L’observation du monde aide-t-elle à devenir celui que l’on a décrit ?

L’observation du monde, quand on s’y adonne au point de percevoir – ou de croire percevoir – certaines choses par transparence, c’est tout à la fois une rampe, un miroir ambulant et un champ d’expérimentation. Par cumul, une observation horizontale ou étirée dans le temps peut déboucher sur des intuitions ou aperçus « verticaux », je veux dire sur des évidences qui s’imposent avec autant de force que si elles étaient immédiates. Elle réserve aussi des surprises, avec des réponses qui surviennent parfois là où on ne les attendait pas. Cela aide, évidemment, non pas tant à devenir celui que l’on décrit, qu’à débrouiller ce qui nous entoure, à le rendre plus lisible.

Avez-vous finalement découvert « La Beauté » ?

Les seins d’Artémis, entrevus dans un musée de la banlieue d’Athènes, n’en étaient pas très éloignés. De même que les osselets brunis rassemblés sous une vitrine, quelques mètres plus loin, et avec lesquels des petits Grecs d’avant Jésus-Christ avaient donc joué à la petite ou à la grande balayette, en se disputant sans doute comme des écoliers marchandant des cartes de Pokémon dans une cour de récré.

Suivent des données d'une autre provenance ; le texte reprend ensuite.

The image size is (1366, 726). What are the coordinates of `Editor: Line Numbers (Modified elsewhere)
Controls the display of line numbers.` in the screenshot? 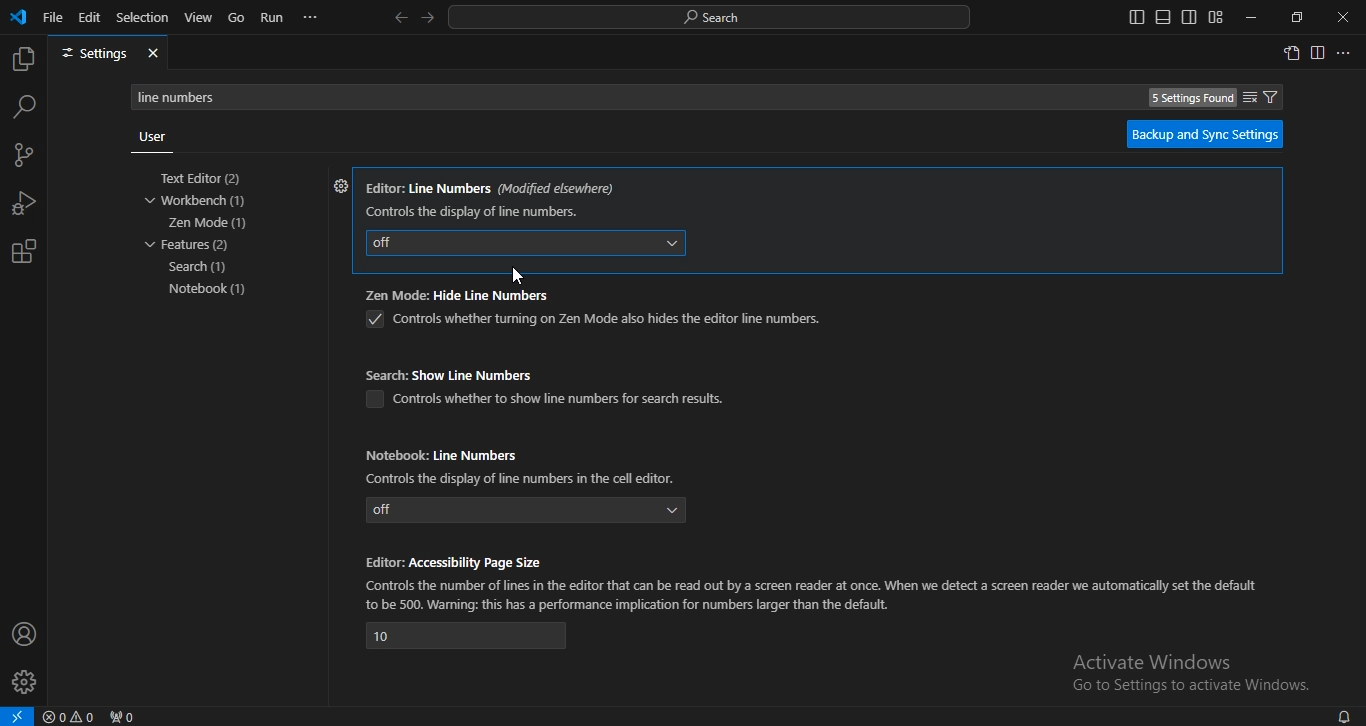 It's located at (492, 197).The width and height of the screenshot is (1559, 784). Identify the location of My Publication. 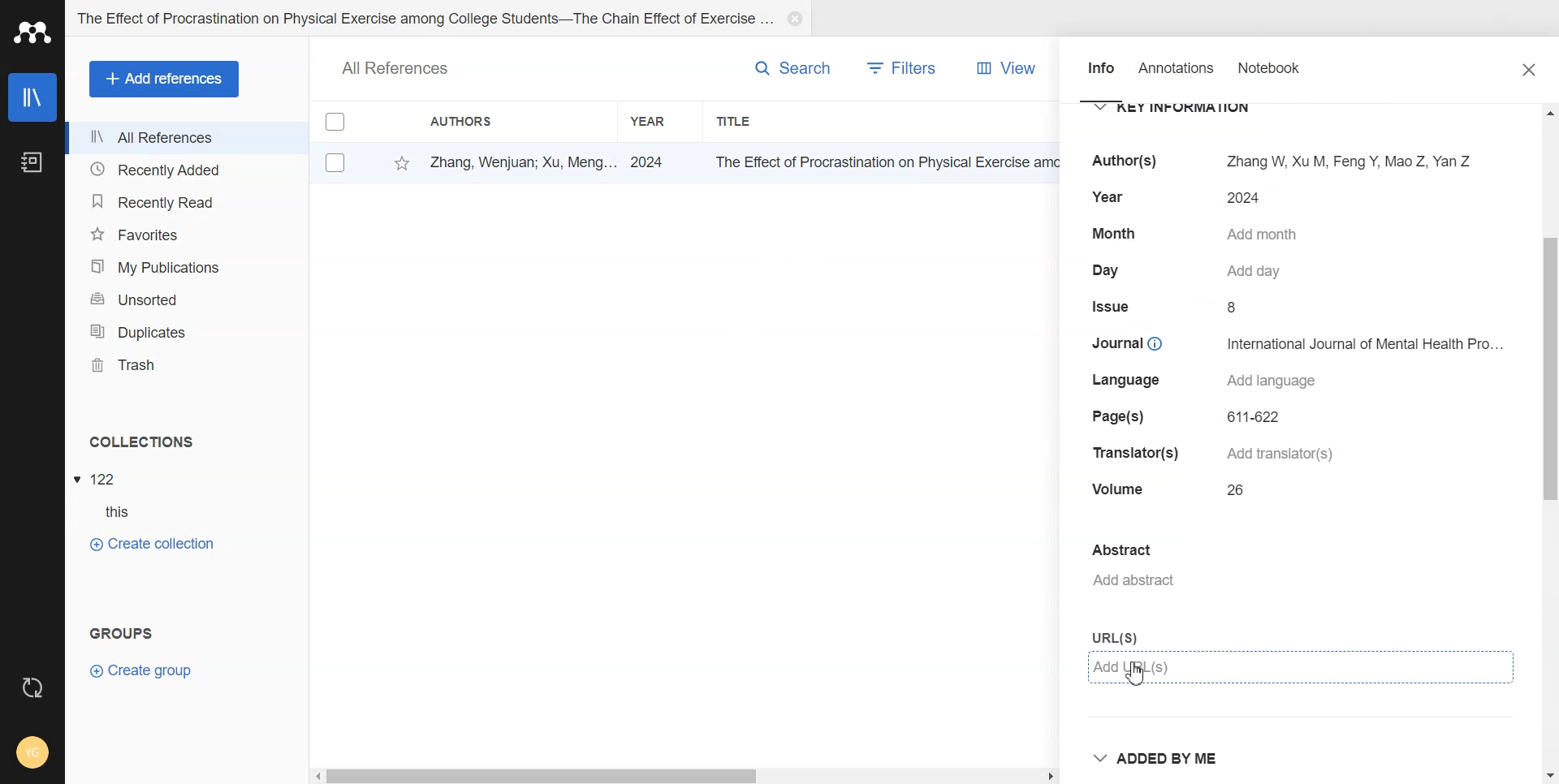
(188, 267).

Mais elle peut aussi bien se loger dans un lot d’huiles sur papier peintes à Naples, dans un quasi-anonymat, par un artiste gallois, puis découvertes un siècle et demi plus tard, en même temps que ses mémoires. Ou même, pour peu que les circonstances s’y prêtent, dans la végétation des bords de voie d’une petite gare du réseau ferré secondaire, voire dans une devanture d’épicerie de quartier, avec les carrés de couleur des fruits et légumes éclairés par une ampoule nue – les exemples ne manquent pas.

Quelles sont les prochaines stations de l’observateur Ortlieb ?

Il y a un projet, pour lequel je me suis déjà rendu plusieurs fois au Portugal, autour de la figure d’une sorte de Robert Walser local (en moins prolifique) que Fernando Pessoa avait publié dans sa revue Orpheu, et qui aura passé, après des tribulations diverses, les vingt dernières années de sa vie dans un hôpital psychiatrique à Lisbonne. J’ai pu recueillir des témoignages, ai pas mal rôdé sur les lieux, j’ai même trouvé, chez un bouquiniste de Porto, des documents et manuscrits inédits, bref la matière première est à peu près rassemblée, reste maintenant à trouver une forme appropriée, à ne pas s’égarer dans des lectures connexes, à garder ses distances avec quelques fantômes, autrement dit à ne pas nager en rond dans le petit lac qu’on s’est creusé. On verra bien. Et pour le reste, le tout-venant, le quotidien, aussi – même s’il y a parfois des raisons de se demander si on ne serait pas à la fois le garde et la chiourme ? Faire avec.